El Centro de Energía de la ASEAN sostiene que los biocombustibles se han convertido en una herramienta inmediata para reducir importaciones de petróleo y respaldar agricultura doméstica, pero advierte que la resiliencia energética regional no puede limitarse a aumentar porcentajes de mezcla. El artículo parte de un contexto de turbulencia geopolítica, choques de suministro y volatilidad de precios, donde los biocombustibles aparecen como un amortiguador para el transporte por carretera gracias a su compatibilidad con vehículos e infraestructura existentes. En los escenarios del mapa de ruta renovable de largo plazo de la ASEAN, biodiésel y bioetanol seguirán desempeñando un papel importante mientras la adopción de vehículos eléctricos avanza de forma desigual y relativamente lenta en muchos mercados. Incluso después de 2030, la visión no es de sustitución plena, sino de crecimiento paralelo entre electrificación y biocombustibles.
El texto reconoce logros concretos de los biocombustibles de primera generación. Han reemplazado parte del diésel y la gasolina importados, diversificado la mezcla de combustibles, apoyado industrias de procesamiento local y creado ingresos en la cadena agrícola. Indonesia se presenta como ejemplo, con su mandato B40 y un uso de biodiésel en 2025 de alrededor de 14.200 millones de litros, asociado a una reducción aproximada de 3.300 millones de litros en importaciones de diésel. Pero el artículo plantea la pregunta decisiva: ¿escalar biocombustibles de base agrícola hace a la ASEAN más resiliente o introduce nuevas vulnerabilidades? A medida que se expanden los mandatos, crecen también las tensiones sobre costos, sostenibilidad, uso del suelo y competencia con otros objetivos productivos.

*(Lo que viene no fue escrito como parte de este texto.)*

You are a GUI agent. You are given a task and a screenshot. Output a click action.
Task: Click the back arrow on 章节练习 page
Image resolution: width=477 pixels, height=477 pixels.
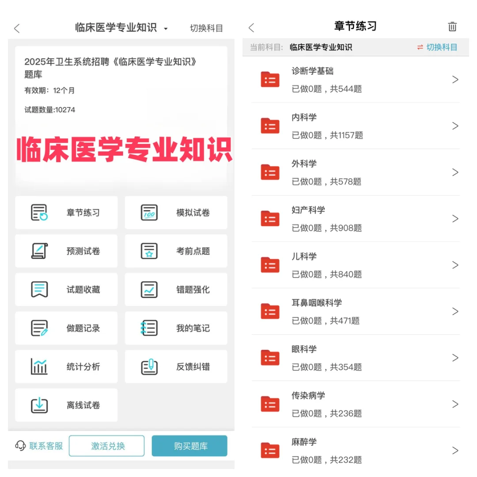[251, 27]

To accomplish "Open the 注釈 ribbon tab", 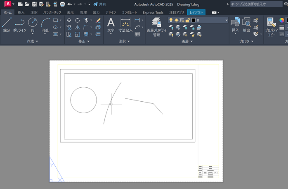I will point(34,12).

La conclusión es que la seguridad energética no debe medirse solo por menor dependencia petrolera, sino por la robustez integral del sistema. Si el aumento de biocombustibles presiona tierras, agua, cadenas alimentarias o presupuestos públicos, la región puede sustituir una fragilidad por otra. De ahí el llamado a construir resiliencia más allá de la mezcla obligatoria, fortaleciendo gobernanza, sostenibilidad de materias primas, diversificación tecnológica y capacidad para convivir con electrificación futura. Para agendas de convergencia, el caso es ejemplar porque une política agrícola, seguridad energética, transición de transporte y sostenibilidad territorial. La región necesita combustibles renovables hoy, pero también necesita evitar que una respuesta de corto plazo comprometa estabilidad económica y ambiental de largo plazo.